-------- Data extract --------

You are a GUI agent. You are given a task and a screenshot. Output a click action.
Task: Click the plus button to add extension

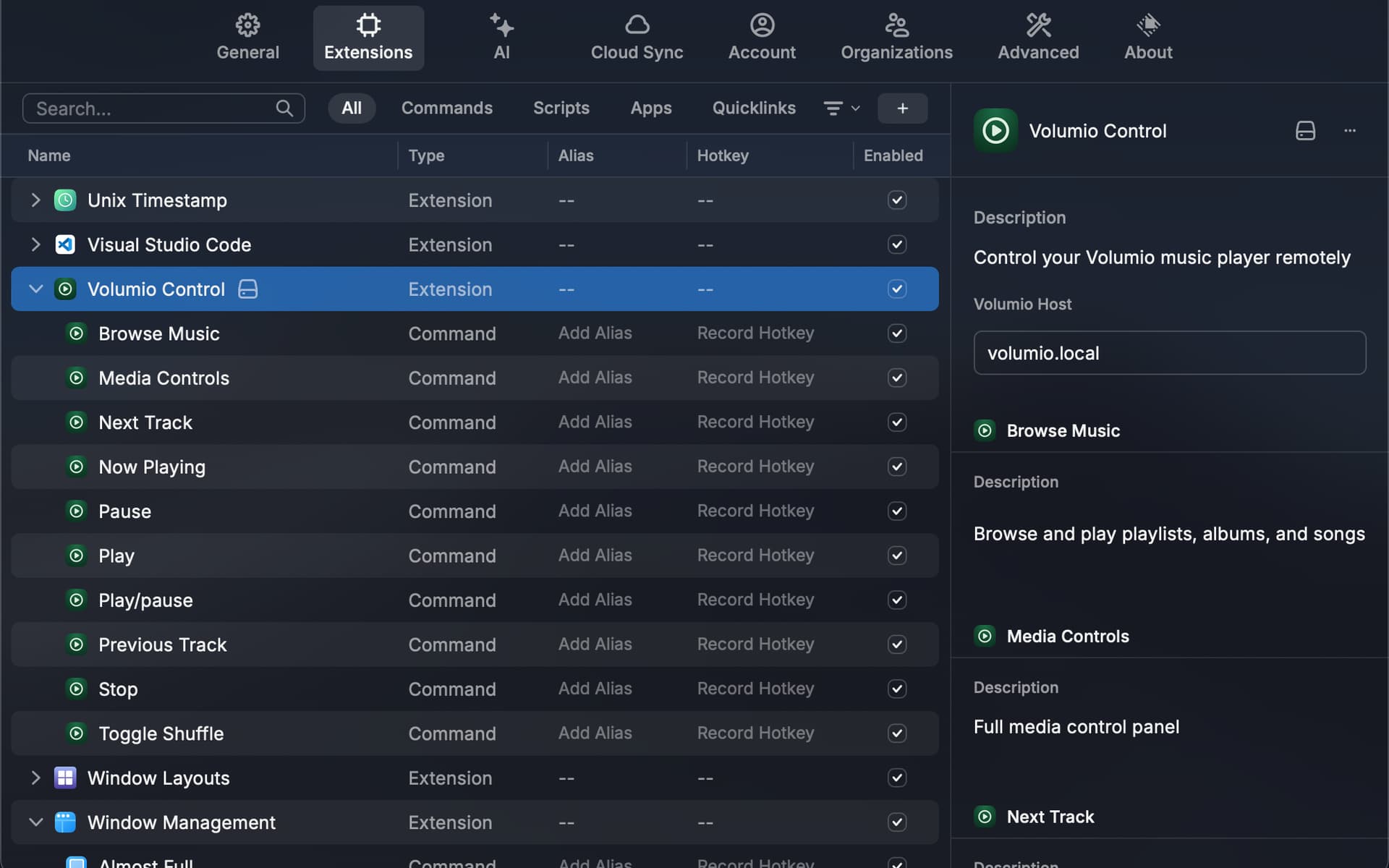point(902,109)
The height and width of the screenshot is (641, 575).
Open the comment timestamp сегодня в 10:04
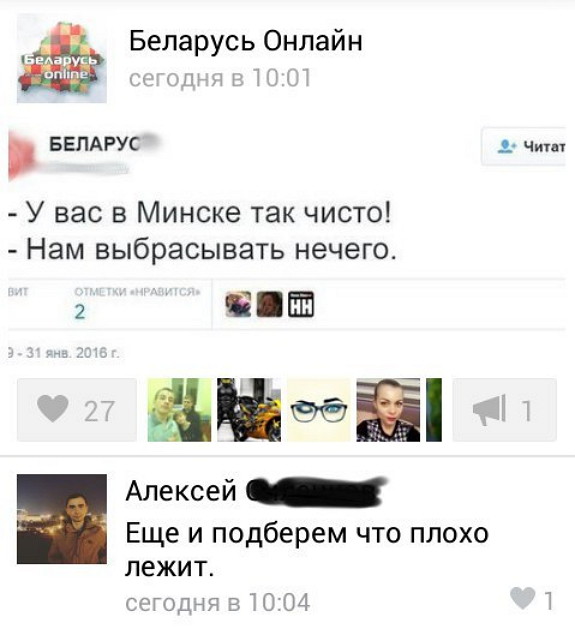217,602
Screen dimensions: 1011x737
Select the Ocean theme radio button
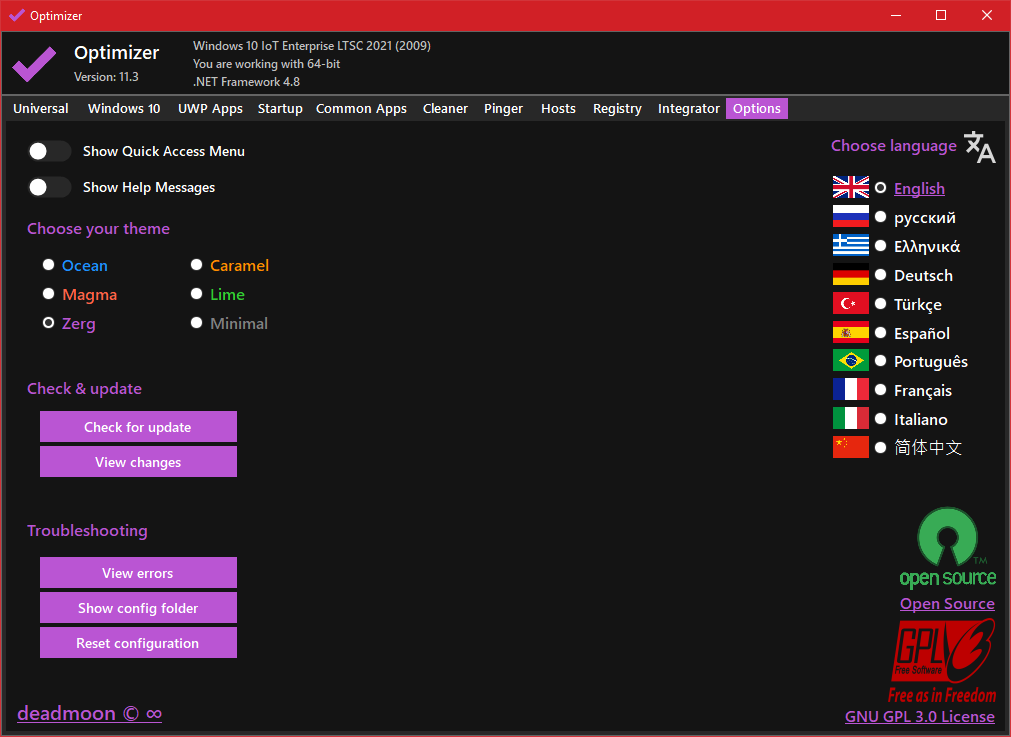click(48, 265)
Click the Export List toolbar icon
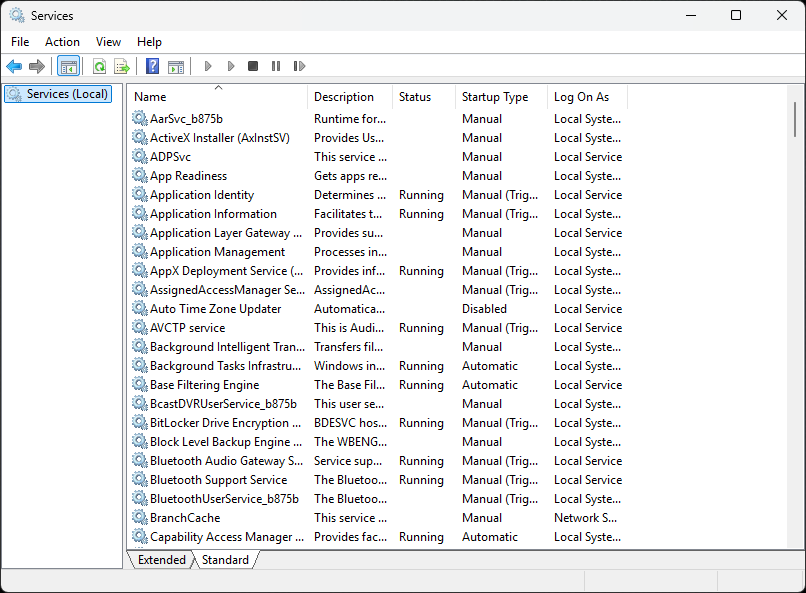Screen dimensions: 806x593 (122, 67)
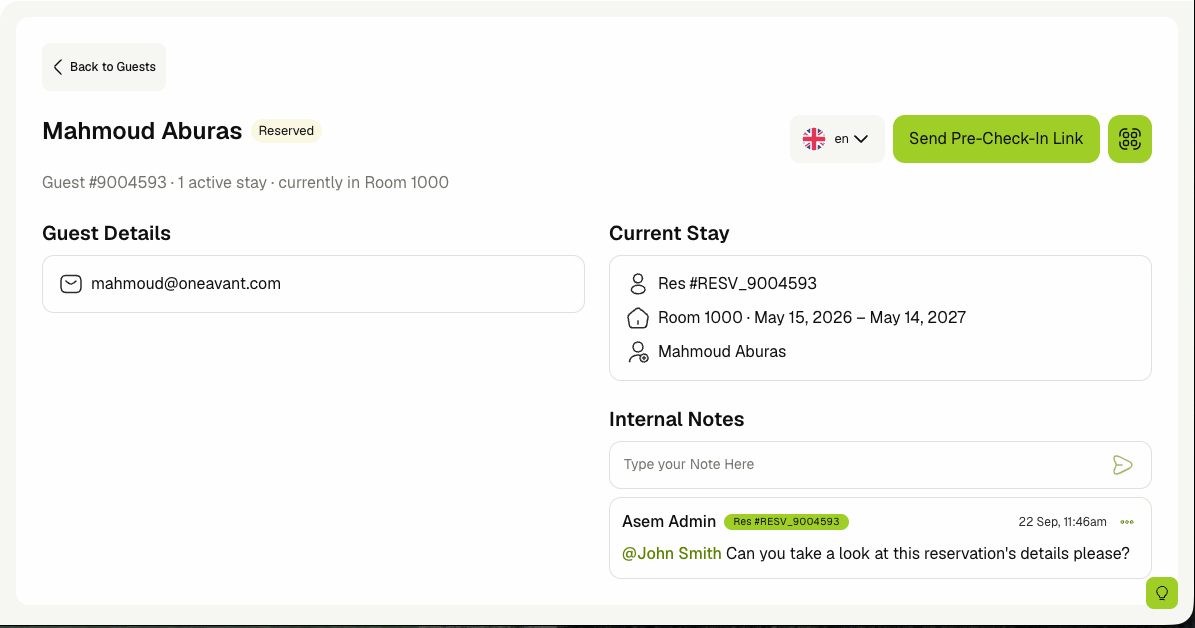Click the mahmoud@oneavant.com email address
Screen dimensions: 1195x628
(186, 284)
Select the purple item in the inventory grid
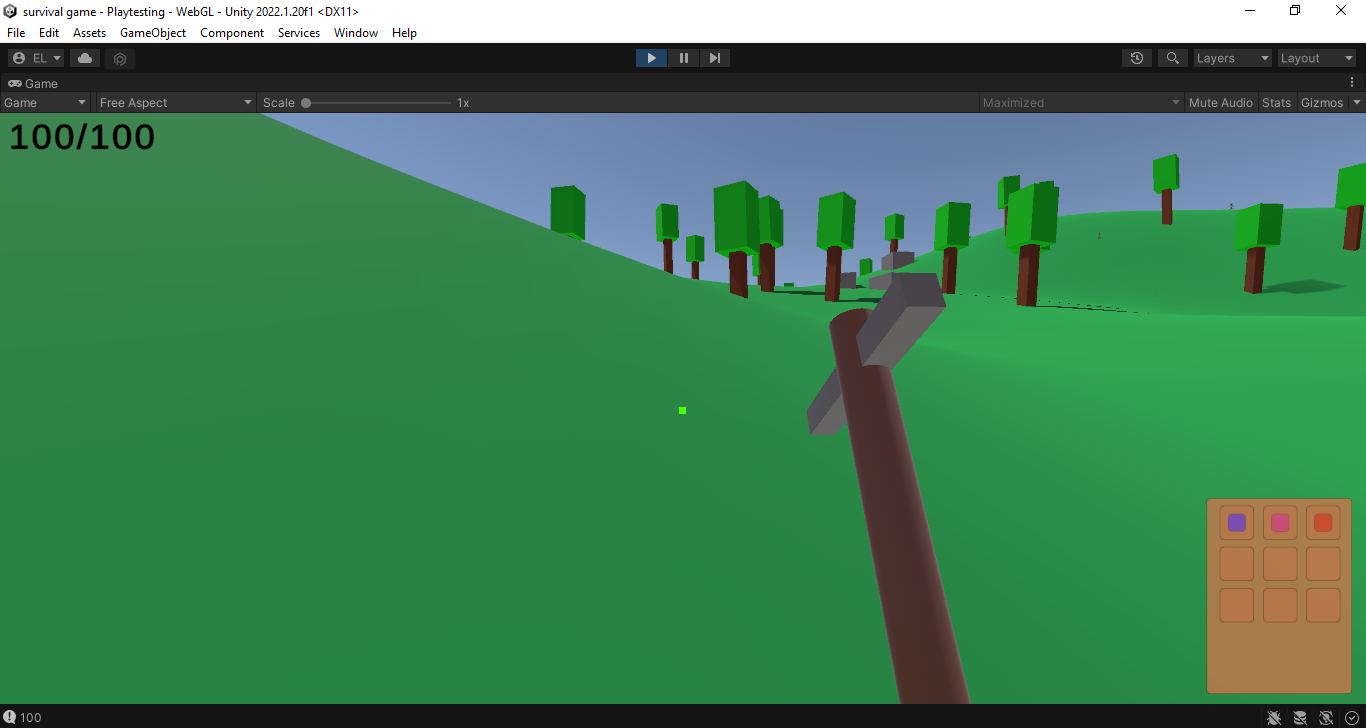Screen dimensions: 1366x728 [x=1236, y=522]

--------
-------- Data extract --------

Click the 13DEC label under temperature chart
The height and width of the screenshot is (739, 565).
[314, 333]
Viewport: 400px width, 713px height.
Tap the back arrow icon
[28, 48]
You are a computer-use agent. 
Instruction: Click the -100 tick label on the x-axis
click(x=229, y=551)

--------
-------- Data extract --------

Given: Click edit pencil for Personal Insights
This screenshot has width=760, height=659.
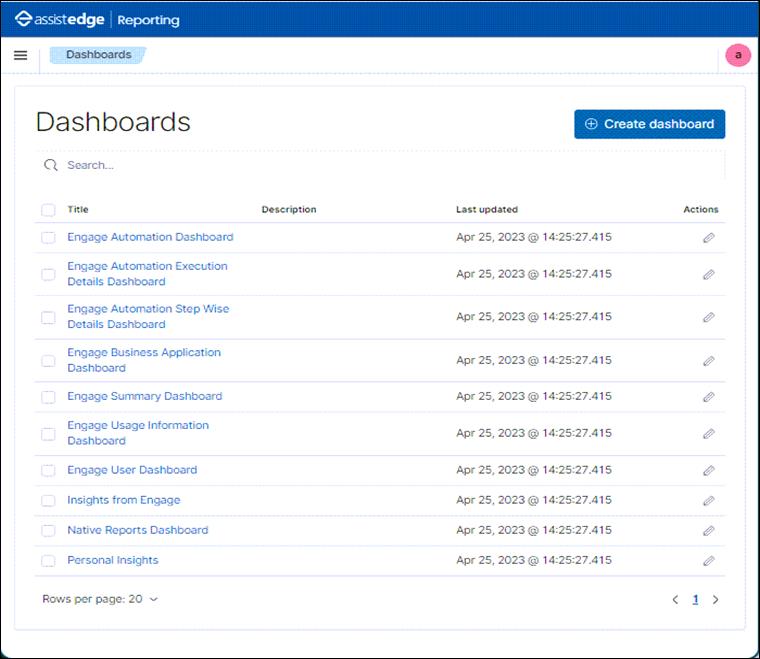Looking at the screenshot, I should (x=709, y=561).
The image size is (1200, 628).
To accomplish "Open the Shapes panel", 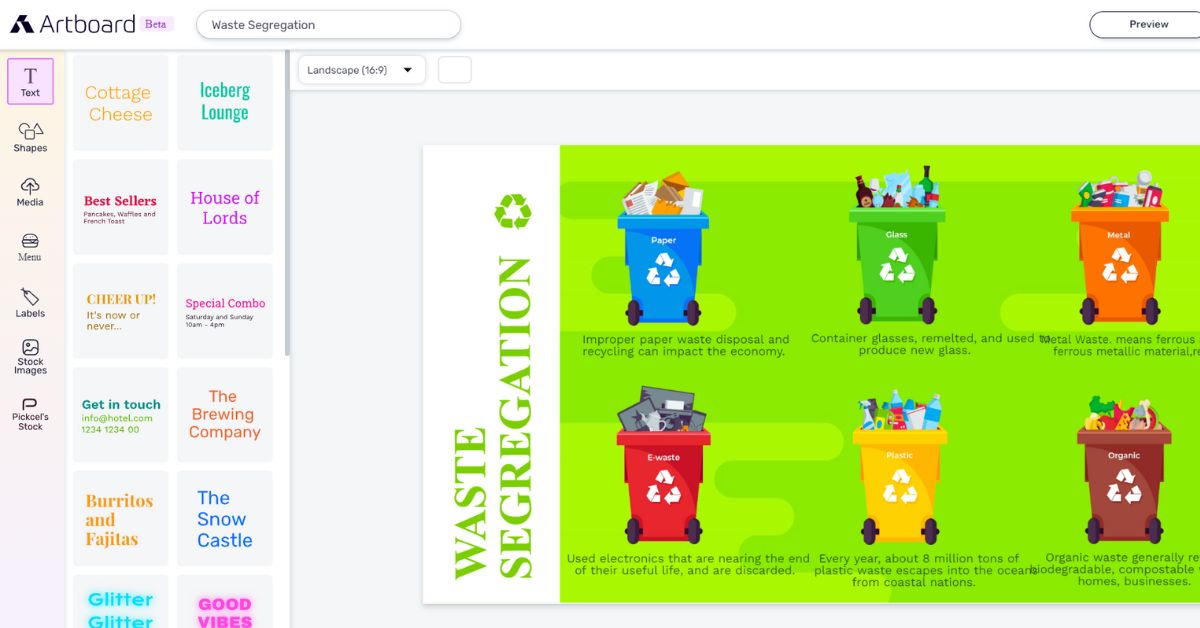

--------

Written instruction:
Return the part of the material that opens with the line containing "You are a computer-use agent." and closes with the line containing "click(x=229, y=551)", reproducing those lines exactly and nothing else.

Completed task:
You are a computer-use agent. 
Instruction: Click the -100 tick label on the x-axis
click(x=229, y=551)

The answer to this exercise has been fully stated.